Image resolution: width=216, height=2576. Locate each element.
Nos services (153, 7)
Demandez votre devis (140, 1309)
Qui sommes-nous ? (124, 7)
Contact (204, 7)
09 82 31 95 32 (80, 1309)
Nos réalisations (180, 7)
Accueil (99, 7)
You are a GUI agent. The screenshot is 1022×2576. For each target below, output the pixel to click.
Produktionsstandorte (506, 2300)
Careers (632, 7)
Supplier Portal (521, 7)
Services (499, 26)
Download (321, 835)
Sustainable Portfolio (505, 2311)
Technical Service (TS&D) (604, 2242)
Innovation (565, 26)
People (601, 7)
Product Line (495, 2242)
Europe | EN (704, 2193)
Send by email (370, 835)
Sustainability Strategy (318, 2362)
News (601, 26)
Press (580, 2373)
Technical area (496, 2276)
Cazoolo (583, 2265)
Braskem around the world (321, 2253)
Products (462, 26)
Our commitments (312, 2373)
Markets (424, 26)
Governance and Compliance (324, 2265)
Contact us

---

When you reach the line containing "Accueil (99, 7)" in the data above, retype it and each line after it through the final one, exactly as written.

Accueil (99, 7)
You are a GUI agent. The screenshot is 1022×2576. For each target below, output the pixel to click.
Produktionsstandorte (506, 2300)
Careers (632, 7)
Supplier Portal (521, 7)
Services (499, 26)
Download (321, 835)
Sustainable Portfolio (505, 2311)
Technical Service (TS&D) (604, 2242)
Innovation (565, 26)
People (601, 7)
Product Line (495, 2242)
Europe | EN (704, 2193)
Send by email (370, 835)
Sustainability Strategy (318, 2362)
News (601, 26)
Press (580, 2373)
Technical area (496, 2276)
Cazoolo (583, 2265)
Braskem around the world (321, 2253)
Products (462, 26)
Our commitments (312, 2373)
Markets (424, 26)
Governance and Compliance (324, 2265)
Contact us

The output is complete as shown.